— begin —

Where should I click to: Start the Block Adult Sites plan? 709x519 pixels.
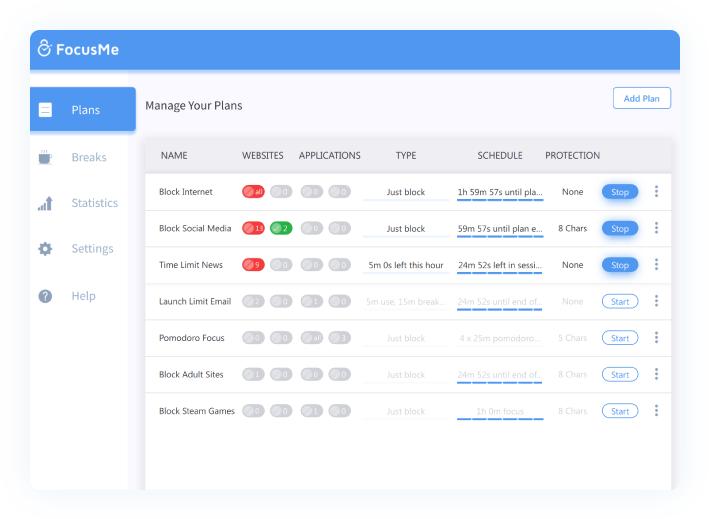[620, 375]
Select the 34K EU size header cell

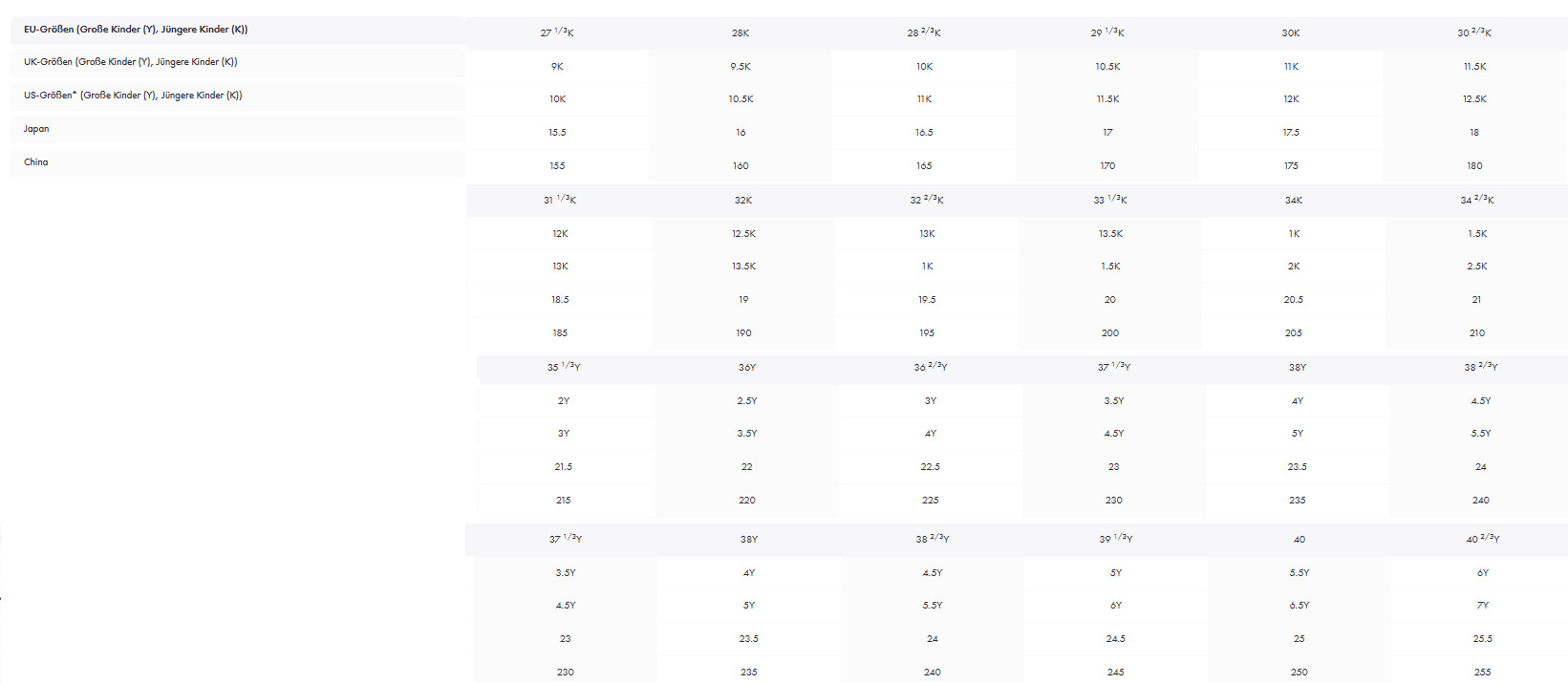pos(1294,201)
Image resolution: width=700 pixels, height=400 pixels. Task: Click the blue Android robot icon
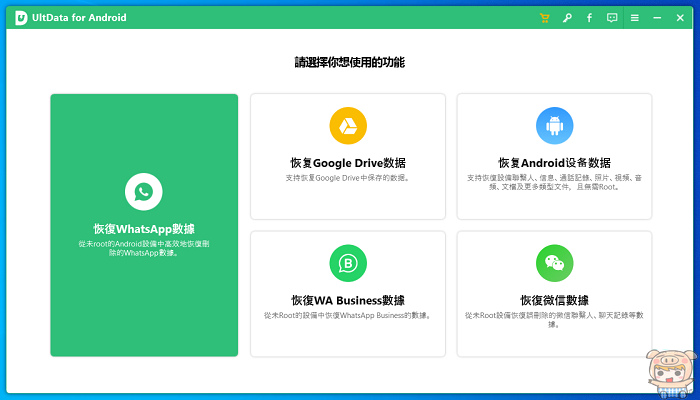pyautogui.click(x=554, y=125)
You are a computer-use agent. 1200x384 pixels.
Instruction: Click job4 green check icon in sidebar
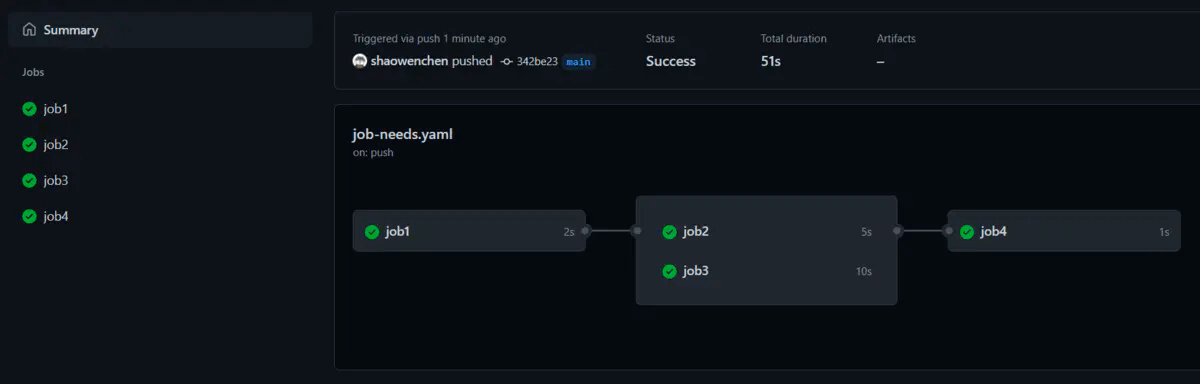click(29, 217)
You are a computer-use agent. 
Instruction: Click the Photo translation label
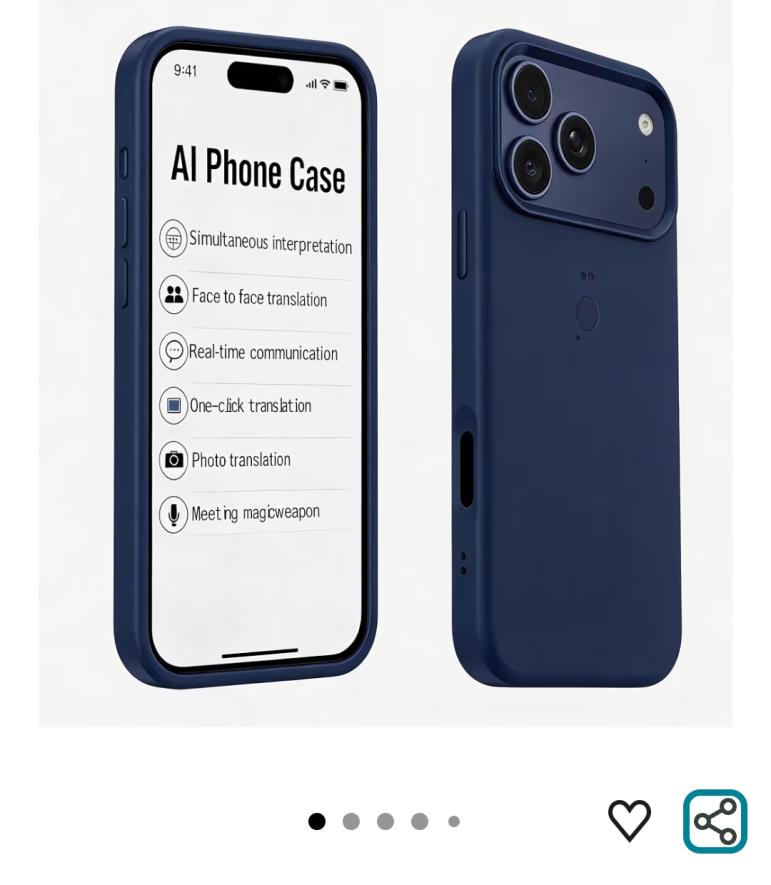point(241,459)
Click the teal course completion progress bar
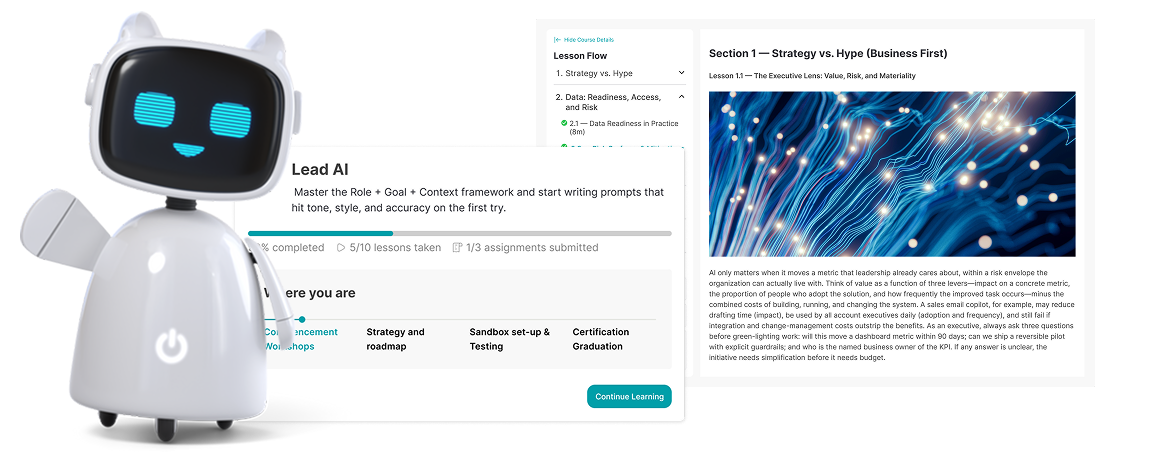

— end —

### Brief:
Show each line of the material above that contains the word "computer".

### Answer to this exercise:
You are a computer-use agent. 1200x384 pixels.
You are a computer-use agent. 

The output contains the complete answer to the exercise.